Political parties rush to seek explanations and inquiries. The church, well acquainted with scandals of its own, opts for holy silence. 

Strategic in tone, the political parties deliver their most striking response. Criticism is swift, amplified by a rival’s downfall. So too is the awareness that they themselves could easily be next on camera. They appear surprised once again, much like a pyromaniac realising the house they torched is ablaze. It is unclear why. 

Is the concept of corruption and clientelism truly new to them? Scholars have long pointed out that clientelism, in particular, has deep historical roots, stretching from the Ottoman era through British colonial rule and continuing to shape political life today. 

The president’s 2023 pledge to prioritise the fight against corruption and favouritism may help explain the reaction. It was taken seriously. In retrospect, perhaps too seriously.  

Public response unfolds quickly. Social media fills with sarcasm, confrontation, jokes and disbelief. “Déjà vu comedy. Spare us the drama,” one comment reads. “They’re the reason shampoo comes with instructions,” reads another. Again? Did no one learn anything from the ‘golden passports’ investigation, many wonder. 

The aftermath is more revealing than the video itself. Despite the initial shock, the public remains spectators rather than participants, as outrage surges briefly and then fades. In the end, nothing happens. Another case joins a long queue, processed and forgotten. A quieter question returns. Not about the scandal itself, but about what comes next. 

Many people are more captivated by private political indiscretions than by abuses of power or conflicts of interest. Despite their differences, scandals yield the same outcome. Digital platforms amplify exposure and emotion, but fragment attention and responsibility, rarely translating outrage into collective action. 

As research in political sociology and psychology shows, frequent recurrence diminishes impact and no longer disrupts the political sphere. 

Over time, political misconduct loses its exceptional nature and becomes part of everyday political functioning. 

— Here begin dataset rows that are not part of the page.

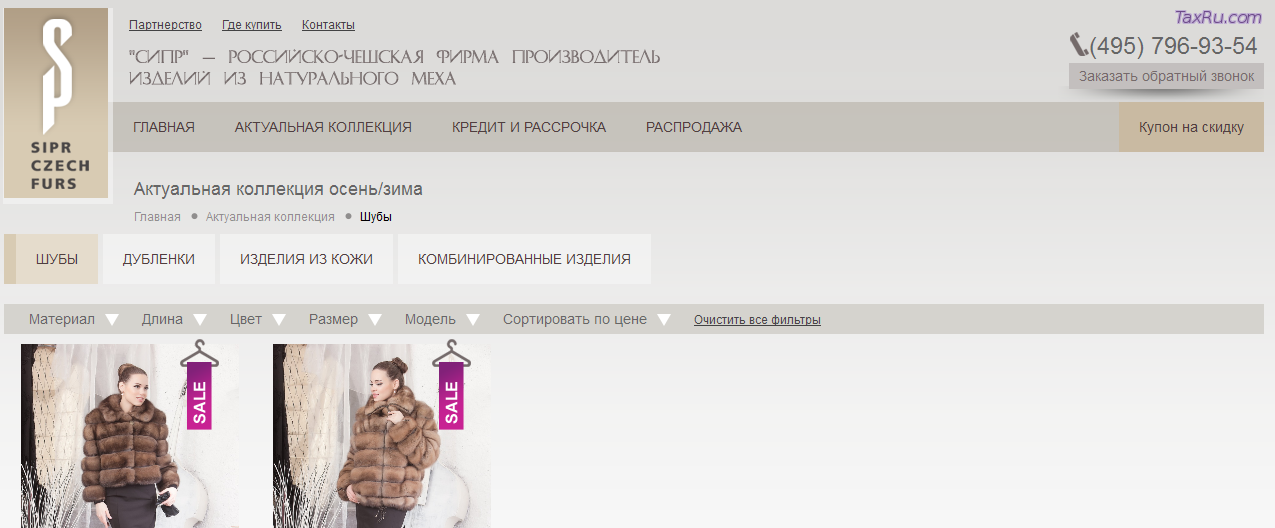Screen dimensions: 1275x528
Task: Click the Купон на скидку button
Action: (x=1191, y=127)
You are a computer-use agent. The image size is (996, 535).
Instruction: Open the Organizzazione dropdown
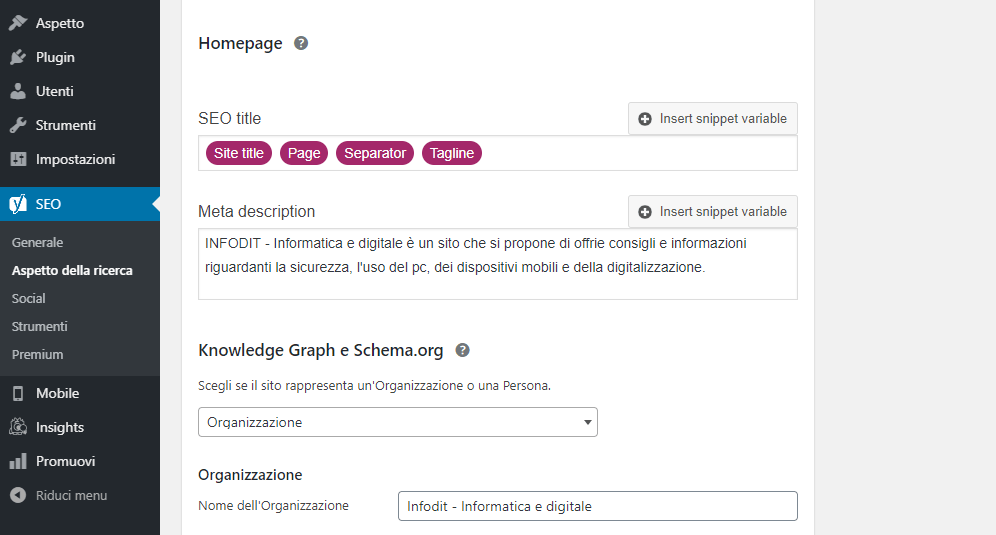pyautogui.click(x=397, y=422)
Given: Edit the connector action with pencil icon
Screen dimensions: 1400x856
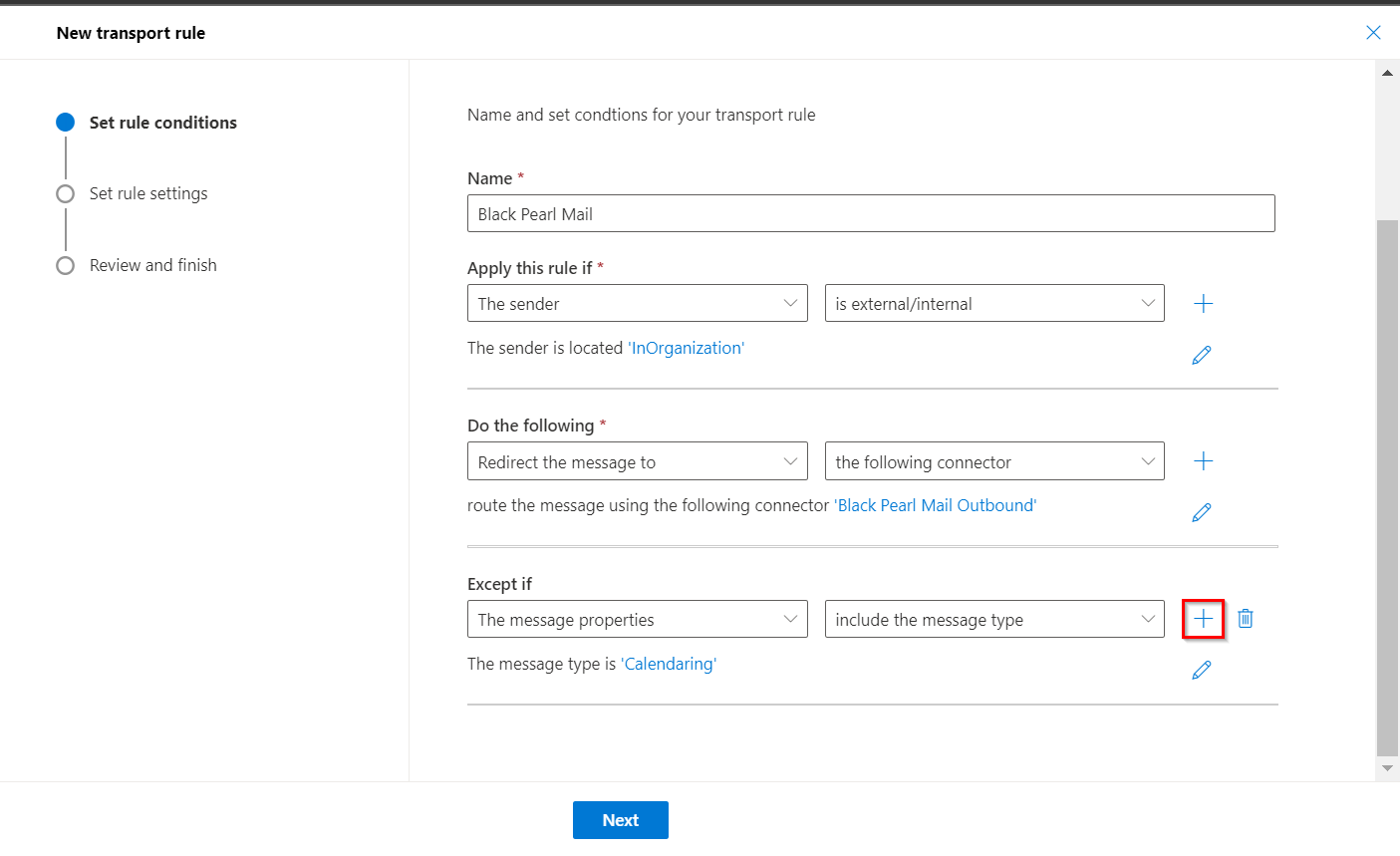Looking at the screenshot, I should click(1202, 512).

A recent Cypriot survey reflects this shift. Most respondents believe the case damaged the president’s image. But the real cost of corruption to the public remains unexamined. Image suffers. Life goes on. The dominant emotions recorded are disappointment, anger, shame and distrust. 

And then what? 

“Same story, different names,” many reply. This is not a failure to recognise wrongdoing, but resignation. Experience has taught many to expect little from a system that no longer appears to serve them. Apathy becomes self-preservation. 

Loyalty to a party hastens the erosion of trust. Filtered through political identity, scandals are dismissed on one side and weaponised on the other. In defending their camp, people end up defending a system they distrust. 

Anger without an outlet produces no reform. With few credible alternatives, frustration dissolves into noise and quiet withdrawal. The system endures not because it inspires confidence, but because it presents itself as inevitable. There is no alternative. Such systems persist not because they are stable, but because they are rarely challenged. 

Those in power rely on this logic. 

Elections seldom disrupt the cycle. Voters tend to punish scandals only when they hit their own pockets. 

None of this means corruption goes unnoticed. What has changed is the expectation that recognition will lead to consequences. Exposure on its own no longer threatens power. Predictability has drained transparency of its force.  

Our problem is not insufficient legislation. Cyprus has EU-compliant, meticulously footnoted laws. What is missing is not regulation, nor appeals to patriotism used to redirect attention, but enforcement. 

Instead, political power is routinely exercised through the redirection of attention towards external threats, enemies, and hybrid warfare, aliens included.  

This is how being shocked by what we already know becomes a stable feature of the system, unless it is treated as a starting point rather than an end.